To prove that the detector or indicator is working we need to have a know source on which to test safely, this function is usually performed by a device call a ‘proving unit’ like Seaward’s PH3. The proving unit is a battery powered device that generates a high voltage which can then be used to test the operation of the detector or indication before and after proving dead. The three step safe isolation process is designed to reduce the risk of an incorrect reading, which could lead you to believe that a system is ‘dead’ when in fact it still poses a danger. This outcome could result from testing with a faulty detector or indicator which fails to light when connected to a ‘live’ circuit or even a detector or indicator which fails during the testing process. Only by proving before the test do we know that the detector or indicator is working and then by re-proving again afterwards do we know that it was still working at the time of test, giving us the confidence that the system is actually safe to work on.

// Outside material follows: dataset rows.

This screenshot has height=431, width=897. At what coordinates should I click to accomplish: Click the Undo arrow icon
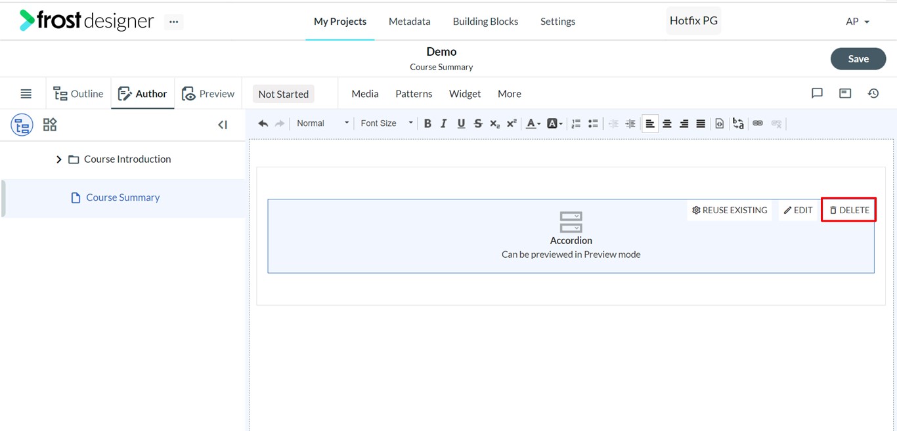coord(263,123)
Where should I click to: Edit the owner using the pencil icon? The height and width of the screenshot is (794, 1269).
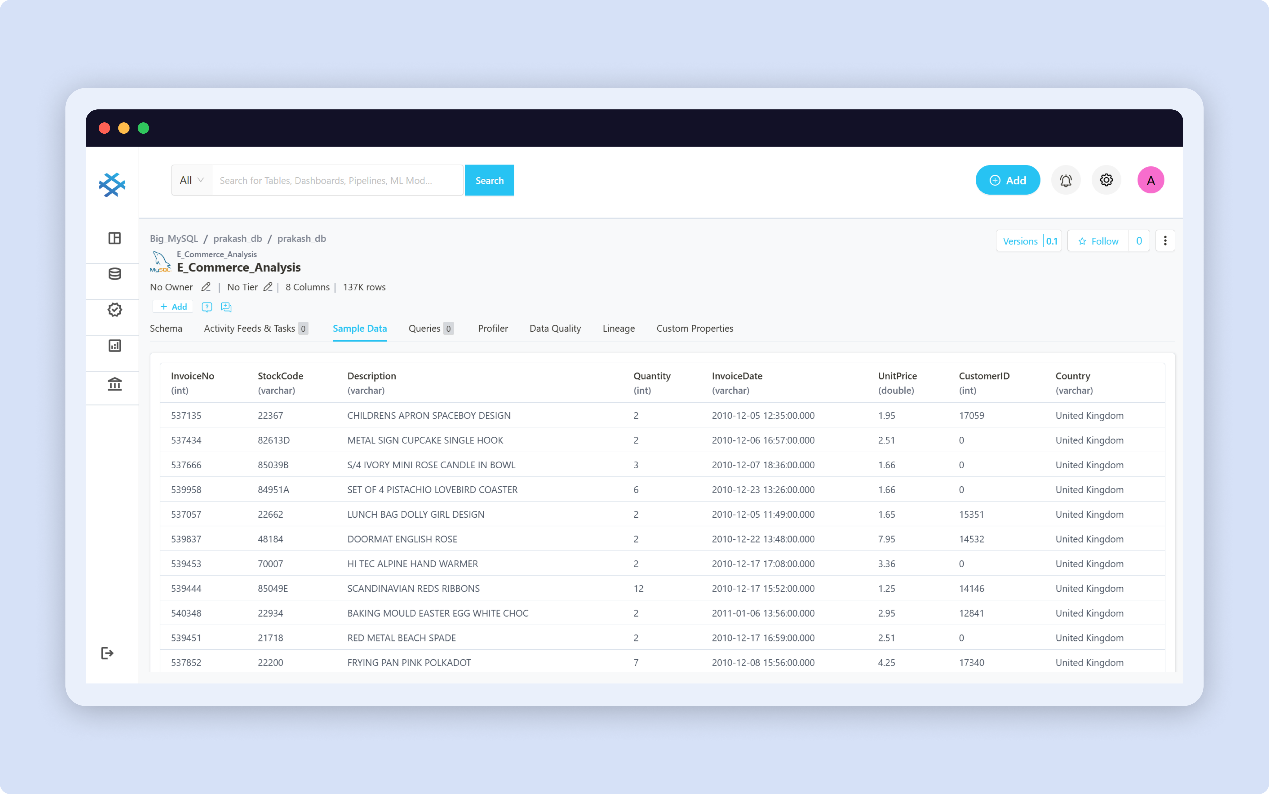206,287
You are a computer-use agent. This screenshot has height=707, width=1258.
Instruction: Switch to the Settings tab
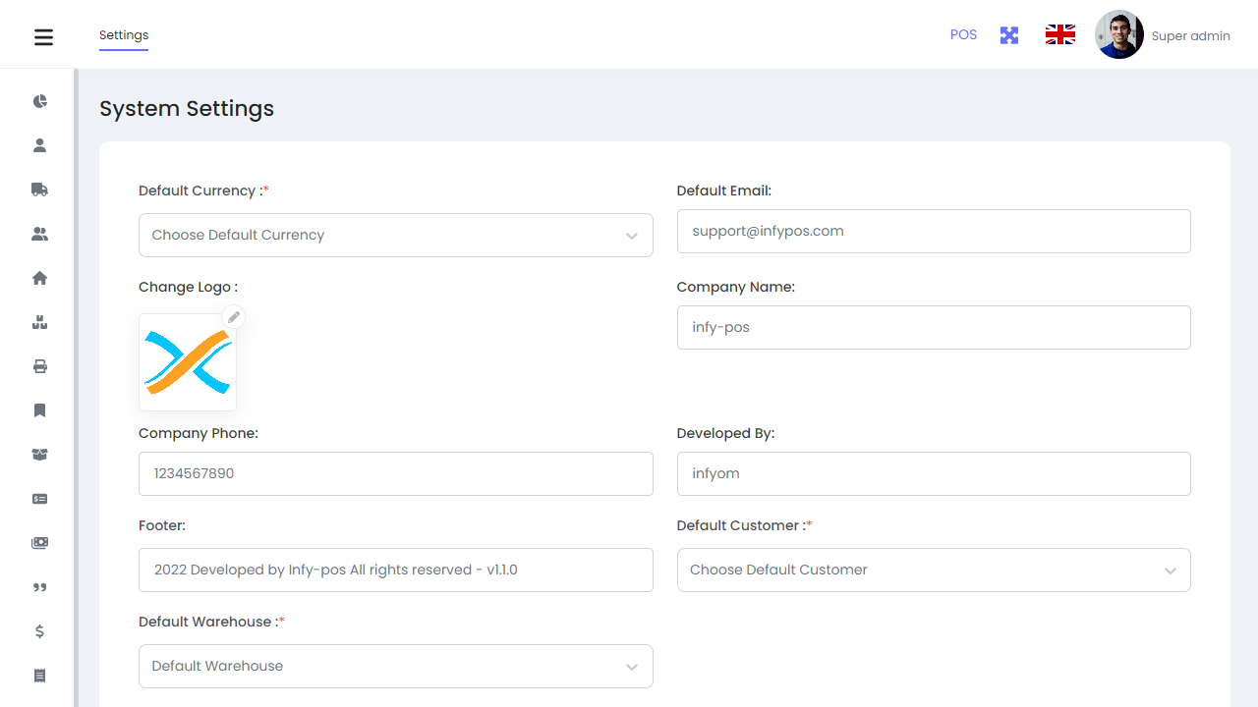point(124,35)
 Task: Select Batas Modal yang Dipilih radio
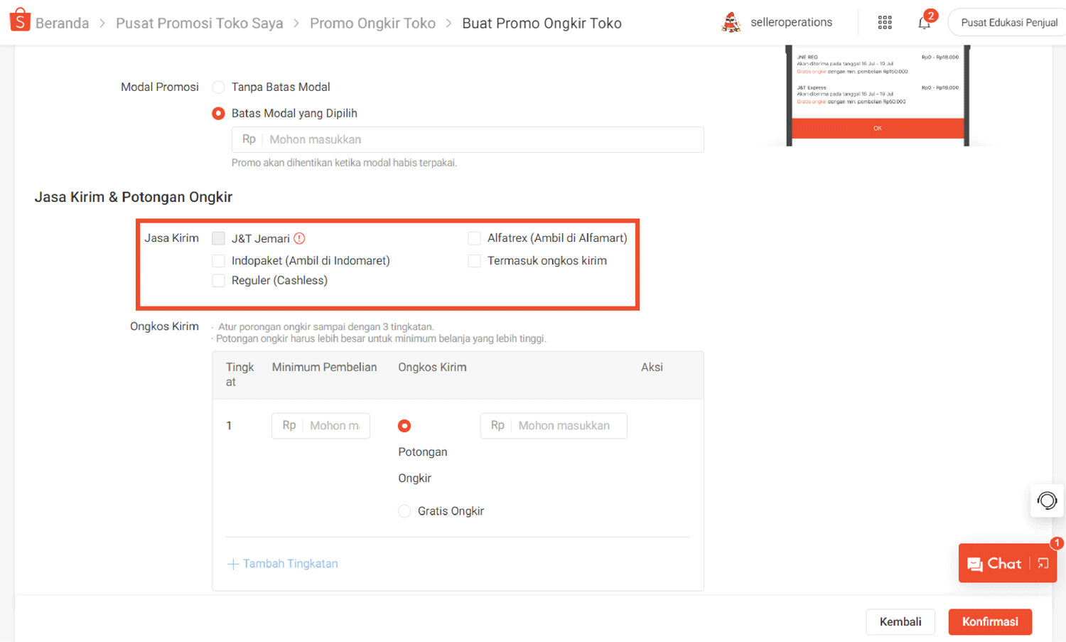[x=219, y=114]
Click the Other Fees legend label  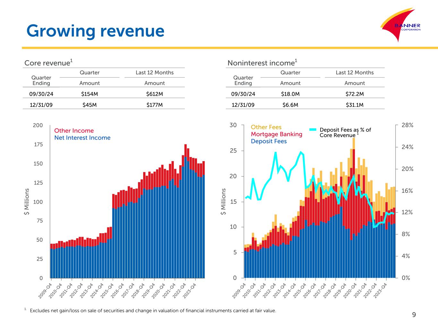266,127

To perform phasing tests it is first necessary to perform voltage detection to ensure that all phases are ‘live’ and operational, in earthed neutral system this is achieved by performing a test to earth using an appropriate voltage detector or indication, such as Seaward’s KD1E range. Measurements are then made between the line conductors of the two circuits to be connected. Where the two lines are in-phase no voltage difference will be detected, lines that are out of phase will have a voltage difference and this will be detected and the indicator will light. These tests are performed across all combinations of the line conductors to be paralleled to ensure that phasing is correct before connection.
It is important to note that high voltage testing is extremely dangerous and should only be performed by competent persons who are fully instructed in the safe systems of work for the type of system being worked on. Never attempt any work on or near high voltage systems without the expressed permission of the system operator or owner.